Linn thought of Deirdre, and the coblyns, goblins, brownies, and others she had no name for. “Yes,” Monster said. “They were the ones who came before me, to prepare the machines of Nyx. I assumed they were returning home, and Oh! how I envied them. I no longer spoke to them at all, bitterly jealous of their presumed freedom.”
“They weren’t, though.” Linn thought about it. “And they aren’t immortal, so they have forgotten?”
“They are very long-lived, by human standard, but not immortal. And I do not think they forgot, I believe they chose to rub it out of their memories. For fear. They were afraid of me, and for good reason.”
Monster’s voice faltered, and there was a long pause. Linn stretched back out in the sun. She’d have a burn if she wasn’t careful.
“There isn’t much more pertinent to what you must know.” Monster sounded sad, and he was reluctant to continue.
“I will always respect you.” Linn told him, thinking of the tales she knew, of how he had come to this valley and a kind of death.

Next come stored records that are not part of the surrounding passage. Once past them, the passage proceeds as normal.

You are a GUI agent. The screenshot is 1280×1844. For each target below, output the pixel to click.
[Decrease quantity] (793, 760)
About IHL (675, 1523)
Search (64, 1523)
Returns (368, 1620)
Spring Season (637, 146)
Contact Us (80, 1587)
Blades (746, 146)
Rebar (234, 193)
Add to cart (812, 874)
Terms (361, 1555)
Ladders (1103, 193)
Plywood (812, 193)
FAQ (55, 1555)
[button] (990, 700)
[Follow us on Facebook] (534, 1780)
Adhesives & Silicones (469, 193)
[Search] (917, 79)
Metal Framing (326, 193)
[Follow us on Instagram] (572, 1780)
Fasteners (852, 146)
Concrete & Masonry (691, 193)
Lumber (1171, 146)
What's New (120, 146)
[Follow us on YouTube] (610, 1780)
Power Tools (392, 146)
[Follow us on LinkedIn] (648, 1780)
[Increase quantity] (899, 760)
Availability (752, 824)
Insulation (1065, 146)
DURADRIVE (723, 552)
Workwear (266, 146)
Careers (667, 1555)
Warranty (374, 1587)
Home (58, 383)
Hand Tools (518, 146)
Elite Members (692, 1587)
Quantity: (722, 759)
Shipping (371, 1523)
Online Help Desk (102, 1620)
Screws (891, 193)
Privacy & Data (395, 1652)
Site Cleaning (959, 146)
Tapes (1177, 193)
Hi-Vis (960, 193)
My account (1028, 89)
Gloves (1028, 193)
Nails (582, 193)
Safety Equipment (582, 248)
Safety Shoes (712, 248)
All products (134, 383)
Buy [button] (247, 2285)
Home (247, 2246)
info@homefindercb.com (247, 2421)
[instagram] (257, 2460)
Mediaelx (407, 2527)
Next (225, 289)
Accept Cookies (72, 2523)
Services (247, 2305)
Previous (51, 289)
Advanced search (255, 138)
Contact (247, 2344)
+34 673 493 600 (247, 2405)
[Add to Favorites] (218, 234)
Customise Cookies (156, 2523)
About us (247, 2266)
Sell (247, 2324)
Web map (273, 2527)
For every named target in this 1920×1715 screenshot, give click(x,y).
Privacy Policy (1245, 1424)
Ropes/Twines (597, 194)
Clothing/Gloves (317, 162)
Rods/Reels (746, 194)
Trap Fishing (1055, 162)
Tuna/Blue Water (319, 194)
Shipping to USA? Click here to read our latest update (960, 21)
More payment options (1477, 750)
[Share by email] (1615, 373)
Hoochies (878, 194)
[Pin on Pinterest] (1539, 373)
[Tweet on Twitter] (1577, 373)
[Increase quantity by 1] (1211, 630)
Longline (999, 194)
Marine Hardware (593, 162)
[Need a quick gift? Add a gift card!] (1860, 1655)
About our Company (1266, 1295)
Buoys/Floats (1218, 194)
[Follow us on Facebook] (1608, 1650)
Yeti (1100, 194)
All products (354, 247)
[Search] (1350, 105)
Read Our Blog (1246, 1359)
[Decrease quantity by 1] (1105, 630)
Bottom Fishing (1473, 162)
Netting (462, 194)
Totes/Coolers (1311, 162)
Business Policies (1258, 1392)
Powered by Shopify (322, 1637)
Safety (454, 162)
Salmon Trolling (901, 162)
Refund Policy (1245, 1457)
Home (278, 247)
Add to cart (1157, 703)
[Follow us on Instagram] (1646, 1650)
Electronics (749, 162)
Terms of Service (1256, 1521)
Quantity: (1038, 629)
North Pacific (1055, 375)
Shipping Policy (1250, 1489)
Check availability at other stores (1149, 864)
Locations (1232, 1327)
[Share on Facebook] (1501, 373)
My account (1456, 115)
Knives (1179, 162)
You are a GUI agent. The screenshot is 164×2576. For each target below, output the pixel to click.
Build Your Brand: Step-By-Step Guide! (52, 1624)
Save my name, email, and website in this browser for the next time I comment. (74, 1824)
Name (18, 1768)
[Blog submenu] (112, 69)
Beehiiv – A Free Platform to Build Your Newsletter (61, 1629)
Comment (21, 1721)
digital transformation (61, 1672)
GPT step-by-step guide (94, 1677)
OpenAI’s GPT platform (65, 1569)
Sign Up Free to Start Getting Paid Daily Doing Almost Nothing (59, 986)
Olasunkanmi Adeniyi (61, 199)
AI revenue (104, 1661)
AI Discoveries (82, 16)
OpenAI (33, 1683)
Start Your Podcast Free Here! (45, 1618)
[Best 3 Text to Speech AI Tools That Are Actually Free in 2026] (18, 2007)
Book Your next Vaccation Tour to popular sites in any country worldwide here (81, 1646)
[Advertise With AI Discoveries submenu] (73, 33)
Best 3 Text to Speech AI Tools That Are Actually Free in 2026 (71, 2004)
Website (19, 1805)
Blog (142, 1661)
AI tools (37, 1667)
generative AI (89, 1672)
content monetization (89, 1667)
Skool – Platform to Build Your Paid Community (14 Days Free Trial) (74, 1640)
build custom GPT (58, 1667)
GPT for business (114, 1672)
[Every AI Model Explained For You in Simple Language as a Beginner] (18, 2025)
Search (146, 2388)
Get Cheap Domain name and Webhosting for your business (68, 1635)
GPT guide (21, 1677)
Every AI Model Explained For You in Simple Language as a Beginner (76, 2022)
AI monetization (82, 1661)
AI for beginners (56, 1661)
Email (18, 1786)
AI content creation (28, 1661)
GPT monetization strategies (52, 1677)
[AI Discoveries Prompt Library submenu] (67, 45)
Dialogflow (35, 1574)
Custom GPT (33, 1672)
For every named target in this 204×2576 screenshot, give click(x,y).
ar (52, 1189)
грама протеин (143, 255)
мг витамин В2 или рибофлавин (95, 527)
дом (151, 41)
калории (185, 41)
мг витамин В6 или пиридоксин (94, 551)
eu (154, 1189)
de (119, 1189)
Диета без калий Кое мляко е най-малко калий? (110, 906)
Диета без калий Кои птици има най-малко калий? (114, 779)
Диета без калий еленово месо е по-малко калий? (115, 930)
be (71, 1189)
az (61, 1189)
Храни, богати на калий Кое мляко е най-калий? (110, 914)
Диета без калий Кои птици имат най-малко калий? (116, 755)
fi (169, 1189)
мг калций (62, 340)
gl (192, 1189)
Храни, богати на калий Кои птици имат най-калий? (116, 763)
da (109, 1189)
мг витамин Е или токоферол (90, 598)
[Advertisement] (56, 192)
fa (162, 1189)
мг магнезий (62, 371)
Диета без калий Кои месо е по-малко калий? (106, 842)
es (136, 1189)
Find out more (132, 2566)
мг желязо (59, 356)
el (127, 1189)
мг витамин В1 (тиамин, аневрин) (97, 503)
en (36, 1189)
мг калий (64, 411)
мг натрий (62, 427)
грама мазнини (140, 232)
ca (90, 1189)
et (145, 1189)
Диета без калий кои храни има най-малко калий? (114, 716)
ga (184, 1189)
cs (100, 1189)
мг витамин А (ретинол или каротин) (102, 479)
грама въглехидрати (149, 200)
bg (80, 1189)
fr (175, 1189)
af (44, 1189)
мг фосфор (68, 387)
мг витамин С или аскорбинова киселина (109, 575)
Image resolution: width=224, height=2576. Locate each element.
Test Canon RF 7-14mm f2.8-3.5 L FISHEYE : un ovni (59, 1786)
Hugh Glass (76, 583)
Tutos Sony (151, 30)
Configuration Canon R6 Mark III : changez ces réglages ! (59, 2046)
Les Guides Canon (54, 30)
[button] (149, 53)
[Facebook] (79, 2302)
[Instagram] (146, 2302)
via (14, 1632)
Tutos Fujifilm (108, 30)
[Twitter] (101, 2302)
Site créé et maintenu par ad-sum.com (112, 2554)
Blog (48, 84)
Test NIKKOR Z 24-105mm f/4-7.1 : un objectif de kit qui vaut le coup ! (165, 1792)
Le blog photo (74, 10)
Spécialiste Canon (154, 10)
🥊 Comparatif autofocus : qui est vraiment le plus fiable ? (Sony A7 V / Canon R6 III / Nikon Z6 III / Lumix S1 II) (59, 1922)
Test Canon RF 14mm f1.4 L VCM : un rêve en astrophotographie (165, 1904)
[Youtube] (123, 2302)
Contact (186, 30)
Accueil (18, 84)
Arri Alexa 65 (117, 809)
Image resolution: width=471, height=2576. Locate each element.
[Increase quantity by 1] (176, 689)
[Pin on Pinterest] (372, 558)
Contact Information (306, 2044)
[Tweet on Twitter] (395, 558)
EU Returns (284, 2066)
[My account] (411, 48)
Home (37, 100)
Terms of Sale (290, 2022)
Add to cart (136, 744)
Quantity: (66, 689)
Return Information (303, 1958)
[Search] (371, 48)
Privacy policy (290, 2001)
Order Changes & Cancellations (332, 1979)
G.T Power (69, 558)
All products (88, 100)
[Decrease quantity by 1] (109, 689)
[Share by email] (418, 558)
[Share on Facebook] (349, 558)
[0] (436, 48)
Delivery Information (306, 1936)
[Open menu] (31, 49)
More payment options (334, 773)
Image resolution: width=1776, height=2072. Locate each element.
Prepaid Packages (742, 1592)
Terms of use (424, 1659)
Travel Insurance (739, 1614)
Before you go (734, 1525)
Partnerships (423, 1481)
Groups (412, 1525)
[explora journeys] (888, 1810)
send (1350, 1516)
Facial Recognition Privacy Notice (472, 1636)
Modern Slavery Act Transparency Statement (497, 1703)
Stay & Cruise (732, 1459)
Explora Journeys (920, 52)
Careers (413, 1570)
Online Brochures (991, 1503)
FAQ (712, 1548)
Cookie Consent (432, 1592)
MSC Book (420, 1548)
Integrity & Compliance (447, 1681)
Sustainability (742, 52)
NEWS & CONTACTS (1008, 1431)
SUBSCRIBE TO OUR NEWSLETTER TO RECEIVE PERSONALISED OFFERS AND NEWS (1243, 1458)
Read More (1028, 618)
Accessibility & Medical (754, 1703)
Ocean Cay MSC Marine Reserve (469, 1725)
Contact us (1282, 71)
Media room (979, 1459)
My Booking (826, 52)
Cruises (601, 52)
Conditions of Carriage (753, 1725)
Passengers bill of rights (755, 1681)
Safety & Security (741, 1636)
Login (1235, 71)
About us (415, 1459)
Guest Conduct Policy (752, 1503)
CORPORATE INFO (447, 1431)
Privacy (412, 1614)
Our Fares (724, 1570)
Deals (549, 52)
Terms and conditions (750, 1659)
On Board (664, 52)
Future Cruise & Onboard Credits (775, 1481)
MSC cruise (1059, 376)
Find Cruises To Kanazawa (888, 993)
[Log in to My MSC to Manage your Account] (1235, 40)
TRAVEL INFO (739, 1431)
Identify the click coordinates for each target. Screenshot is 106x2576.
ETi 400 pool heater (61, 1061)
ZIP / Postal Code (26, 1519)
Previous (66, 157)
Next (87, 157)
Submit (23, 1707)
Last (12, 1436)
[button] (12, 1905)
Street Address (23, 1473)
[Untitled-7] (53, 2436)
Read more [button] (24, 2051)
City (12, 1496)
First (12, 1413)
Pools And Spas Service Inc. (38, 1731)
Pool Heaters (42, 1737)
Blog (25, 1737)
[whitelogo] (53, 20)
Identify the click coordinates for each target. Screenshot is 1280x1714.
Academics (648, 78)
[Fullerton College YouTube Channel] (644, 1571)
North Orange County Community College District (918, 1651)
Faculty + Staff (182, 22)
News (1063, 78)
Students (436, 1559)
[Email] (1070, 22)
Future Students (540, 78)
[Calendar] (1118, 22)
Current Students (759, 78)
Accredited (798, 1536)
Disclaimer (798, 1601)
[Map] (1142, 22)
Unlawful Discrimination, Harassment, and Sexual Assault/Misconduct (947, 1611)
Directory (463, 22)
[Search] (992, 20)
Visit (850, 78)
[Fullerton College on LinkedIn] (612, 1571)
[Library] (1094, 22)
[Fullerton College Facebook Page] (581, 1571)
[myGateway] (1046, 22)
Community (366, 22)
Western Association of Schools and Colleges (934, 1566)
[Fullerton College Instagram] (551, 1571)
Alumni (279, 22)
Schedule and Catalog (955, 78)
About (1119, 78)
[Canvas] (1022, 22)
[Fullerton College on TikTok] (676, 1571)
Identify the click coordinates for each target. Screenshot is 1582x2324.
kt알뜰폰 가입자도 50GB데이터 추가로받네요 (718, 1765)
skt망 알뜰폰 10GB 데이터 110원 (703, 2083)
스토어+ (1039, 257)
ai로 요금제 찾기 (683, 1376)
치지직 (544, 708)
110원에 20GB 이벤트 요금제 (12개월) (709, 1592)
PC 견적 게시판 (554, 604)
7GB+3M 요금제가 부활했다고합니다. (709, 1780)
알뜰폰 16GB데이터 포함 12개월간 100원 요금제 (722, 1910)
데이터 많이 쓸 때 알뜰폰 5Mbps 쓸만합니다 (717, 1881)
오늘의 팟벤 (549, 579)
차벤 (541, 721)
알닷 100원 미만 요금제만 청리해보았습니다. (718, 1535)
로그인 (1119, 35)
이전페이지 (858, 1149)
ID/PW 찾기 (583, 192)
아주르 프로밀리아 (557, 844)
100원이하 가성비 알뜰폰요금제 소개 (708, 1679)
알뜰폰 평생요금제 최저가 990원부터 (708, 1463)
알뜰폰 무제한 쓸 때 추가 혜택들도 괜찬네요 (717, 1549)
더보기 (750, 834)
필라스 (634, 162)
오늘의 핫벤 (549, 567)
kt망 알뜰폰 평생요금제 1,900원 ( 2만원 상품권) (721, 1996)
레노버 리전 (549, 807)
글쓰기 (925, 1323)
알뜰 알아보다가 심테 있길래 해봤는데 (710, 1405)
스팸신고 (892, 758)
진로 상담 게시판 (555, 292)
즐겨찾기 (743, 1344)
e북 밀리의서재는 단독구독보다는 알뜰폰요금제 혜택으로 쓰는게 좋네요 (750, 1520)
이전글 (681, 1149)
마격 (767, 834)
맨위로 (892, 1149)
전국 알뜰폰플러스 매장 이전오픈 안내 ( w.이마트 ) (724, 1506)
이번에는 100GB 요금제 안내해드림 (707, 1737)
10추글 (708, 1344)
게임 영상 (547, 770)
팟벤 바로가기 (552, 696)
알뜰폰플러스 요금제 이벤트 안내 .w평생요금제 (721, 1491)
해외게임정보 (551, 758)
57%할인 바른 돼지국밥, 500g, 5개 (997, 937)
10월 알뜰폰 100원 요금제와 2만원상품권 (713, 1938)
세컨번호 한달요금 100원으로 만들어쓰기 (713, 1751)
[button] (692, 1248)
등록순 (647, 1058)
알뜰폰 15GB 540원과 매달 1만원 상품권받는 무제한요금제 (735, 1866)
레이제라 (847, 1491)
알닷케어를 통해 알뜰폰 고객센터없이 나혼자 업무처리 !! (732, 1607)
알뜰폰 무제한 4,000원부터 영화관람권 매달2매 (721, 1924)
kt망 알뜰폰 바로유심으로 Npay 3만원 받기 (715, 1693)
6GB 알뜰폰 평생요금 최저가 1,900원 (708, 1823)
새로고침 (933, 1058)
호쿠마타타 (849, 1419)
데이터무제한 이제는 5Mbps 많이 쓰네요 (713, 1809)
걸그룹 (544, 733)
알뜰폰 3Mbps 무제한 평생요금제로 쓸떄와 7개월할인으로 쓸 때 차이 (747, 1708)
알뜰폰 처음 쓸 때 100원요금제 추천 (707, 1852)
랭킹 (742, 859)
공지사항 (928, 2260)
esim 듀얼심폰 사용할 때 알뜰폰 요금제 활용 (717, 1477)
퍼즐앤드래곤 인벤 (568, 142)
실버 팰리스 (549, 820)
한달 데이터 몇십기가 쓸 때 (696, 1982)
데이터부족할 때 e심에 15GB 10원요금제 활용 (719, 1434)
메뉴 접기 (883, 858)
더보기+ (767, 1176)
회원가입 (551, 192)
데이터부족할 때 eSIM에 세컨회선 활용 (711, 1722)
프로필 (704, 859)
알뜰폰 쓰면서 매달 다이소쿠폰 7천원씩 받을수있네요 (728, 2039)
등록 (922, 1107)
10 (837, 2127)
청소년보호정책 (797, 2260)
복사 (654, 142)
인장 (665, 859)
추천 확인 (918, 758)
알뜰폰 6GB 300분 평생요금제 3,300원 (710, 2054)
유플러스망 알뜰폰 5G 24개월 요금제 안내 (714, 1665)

“I thank you for that. The time came when I crouched by the arch in Nyx. Now, my kind continue to grow as long as we live, and I had grown during my time here on earth. I would barely be able to carefully wriggle through the arch and back to my homeworld. It had been a turning of my home galaxy, about a thousand of your years. I was so weary, and longed for the twin suns of home.
“There was no technician to activate the arch, and my claws catch, I am clumsy... for a time I thought that was why I failed. But now, I believe that the problem was on the other side. The arch came to life, and I saw an image of myself, as I had been that last day. I know who made it. My beloved Ter’nian, who must still be waiting for me on the other side.”